Spark isn't ruling out offering compensation to customers whose businesses were affected by a major cut in phone and internet services yesterday.
Tens of thousands of the company's customers nationwide lost all service because of a hardware fault and a failure of all backup systems.
Some said they'd called Spark's helpline for answers but waited on hold for hours.
Spark's chief executive for home, mobile and business, Jason Paris, said for most, yesterday's cut was an inconvenience, but for some, especially in business, the service was "a lifeline".
"Our approach is to always do the right thing by our customers" - Jason Paris
"If any Spark customers had an impact yesterday on their business, then give us a call."
Mr Paris said broadband was up and running again first and the mobile was progressively brought back into operation.
"But as a whole bunch of customers started to come back onto our network all at the same time it overloaded it and we needed to progressively bring them back throughout the day."

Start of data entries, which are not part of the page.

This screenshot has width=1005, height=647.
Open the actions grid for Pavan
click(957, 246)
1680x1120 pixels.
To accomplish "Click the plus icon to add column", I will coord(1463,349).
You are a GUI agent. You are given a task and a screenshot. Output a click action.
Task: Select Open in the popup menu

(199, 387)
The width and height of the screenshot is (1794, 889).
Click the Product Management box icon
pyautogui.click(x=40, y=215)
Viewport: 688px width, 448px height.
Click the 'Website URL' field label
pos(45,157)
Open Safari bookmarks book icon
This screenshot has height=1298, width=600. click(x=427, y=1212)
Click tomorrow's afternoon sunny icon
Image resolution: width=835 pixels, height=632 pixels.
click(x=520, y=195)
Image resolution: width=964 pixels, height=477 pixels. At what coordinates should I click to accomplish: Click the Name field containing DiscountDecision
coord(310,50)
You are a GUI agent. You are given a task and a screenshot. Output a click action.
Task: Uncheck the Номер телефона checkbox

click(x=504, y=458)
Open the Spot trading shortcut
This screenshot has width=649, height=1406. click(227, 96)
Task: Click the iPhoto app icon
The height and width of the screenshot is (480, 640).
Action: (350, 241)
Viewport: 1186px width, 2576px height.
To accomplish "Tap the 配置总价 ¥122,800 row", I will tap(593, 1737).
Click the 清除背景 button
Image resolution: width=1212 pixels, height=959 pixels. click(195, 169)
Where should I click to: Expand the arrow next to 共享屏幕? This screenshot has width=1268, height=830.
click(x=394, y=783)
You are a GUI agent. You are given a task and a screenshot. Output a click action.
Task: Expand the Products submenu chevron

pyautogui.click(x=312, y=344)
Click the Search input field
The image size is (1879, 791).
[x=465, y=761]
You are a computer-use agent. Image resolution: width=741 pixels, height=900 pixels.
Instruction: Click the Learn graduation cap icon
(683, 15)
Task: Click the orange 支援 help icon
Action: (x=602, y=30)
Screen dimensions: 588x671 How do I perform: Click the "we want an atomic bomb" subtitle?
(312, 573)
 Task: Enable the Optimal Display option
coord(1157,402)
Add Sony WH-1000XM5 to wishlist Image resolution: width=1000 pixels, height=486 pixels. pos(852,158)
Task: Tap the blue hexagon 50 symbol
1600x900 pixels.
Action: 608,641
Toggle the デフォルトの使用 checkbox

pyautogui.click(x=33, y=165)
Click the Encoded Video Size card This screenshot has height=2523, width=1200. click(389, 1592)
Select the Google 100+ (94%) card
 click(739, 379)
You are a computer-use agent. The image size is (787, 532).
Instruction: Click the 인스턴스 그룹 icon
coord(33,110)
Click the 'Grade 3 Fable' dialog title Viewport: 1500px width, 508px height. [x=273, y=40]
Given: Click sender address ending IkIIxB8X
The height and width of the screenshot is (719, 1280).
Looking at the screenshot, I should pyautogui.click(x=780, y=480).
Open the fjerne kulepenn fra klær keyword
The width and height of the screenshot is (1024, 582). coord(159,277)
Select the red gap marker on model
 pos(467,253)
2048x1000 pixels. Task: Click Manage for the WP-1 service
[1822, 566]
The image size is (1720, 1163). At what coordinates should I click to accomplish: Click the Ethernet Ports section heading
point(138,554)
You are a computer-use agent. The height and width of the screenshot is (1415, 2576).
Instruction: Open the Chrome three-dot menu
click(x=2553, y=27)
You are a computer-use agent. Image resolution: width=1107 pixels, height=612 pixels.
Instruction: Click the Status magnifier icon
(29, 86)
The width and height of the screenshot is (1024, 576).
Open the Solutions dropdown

Mr Paris said the overloading problem stemmed from the fact that the back up system it not recognise there had been a hardware failure so did not redirect traffic to another system.
Because of that, technicians had to be called in to do a manual reset, which meant customers were off the network, and all came back on at the same time.
Mr Paris said services returned to normal late last night and customers should not have any problems today.
However the company has since said there were fibre voice call and broadband-related problems in the Auckland area this morning. A spokesperson said it was unclear whether the problems were related to yesterday's outage.